* _EXTRACT TO READ_
□ □ □
# Is a clean look possible????



## joonbug99 (Feb 24, 2011)

Hello

My theater build project gets underway Monday. I can't wait to finally start. I love this forum. I have got a ton of information from
this site. And products from the classifieds!!!!! 

My equipment 
Panny 4000
Elite 110 AT screen
Denon 3311 ci
Kef C series. C7 fronts. C3 surrounds(4) and a t301c center. 

My question for this thread is this????

I want to hide all the speakers. I planned on building a front stage of studs and drywall with space for the fronts and cover the openings with AT material. The center channel will go behind the screen. The surrounds I was going to hide in some columns along the side and back of the theater. 

I have read that putting speakers in cabinets is not ideal. I don't want to get into a major money sapping situation either. Is it practical to do what I am thinking or am I better to leave everything in plain site. 

Can't wait till Monday!!!!!!!!
Illl have lots of pics 

Thanks for everyone's help thus far.


----------



## robbo266317 (Sep 22, 2008)

Putting the speakers in a false wall is like surface mounting them. If they are not designed for it then you will get sub optimal results. One thing I have considered, but never pursued, is framing the false wall and covering it entirely in some AT style material. 
The benefit being that the room is not made smaller than necessary and you retain the conditions that the speakers were designed for.
If anyone has tried this I would be interested in hearing your results.


Cheers,
Bill


----------



## bpape (Sep 14, 2006)
□ □ □
* _PROBLEM DESCRIPTION_
From the home theater thread, list each Kef speaker model that the first post names, along with the position it will fill.

* _STORED DATA_
□ □ □
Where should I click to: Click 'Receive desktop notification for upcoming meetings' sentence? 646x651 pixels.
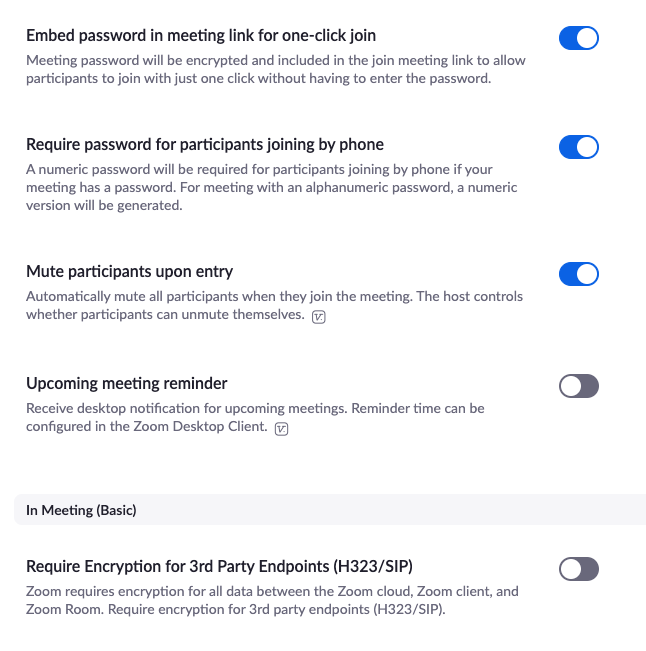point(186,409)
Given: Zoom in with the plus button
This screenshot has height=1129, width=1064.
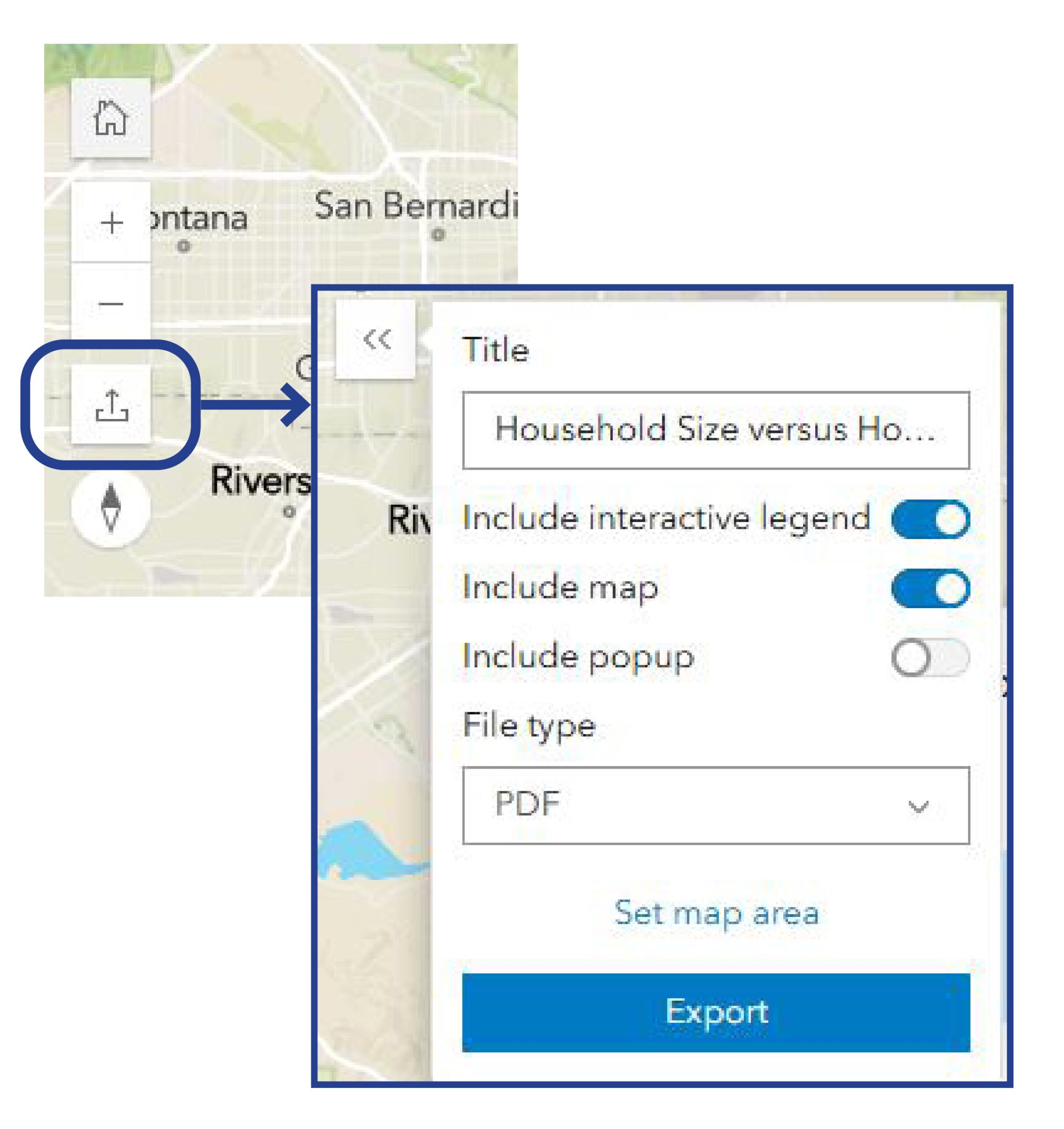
□ □ □
* _ANSWER TO THE EXERCISE_
C7: fronts
C3: surrounds (four of them)
t301c: center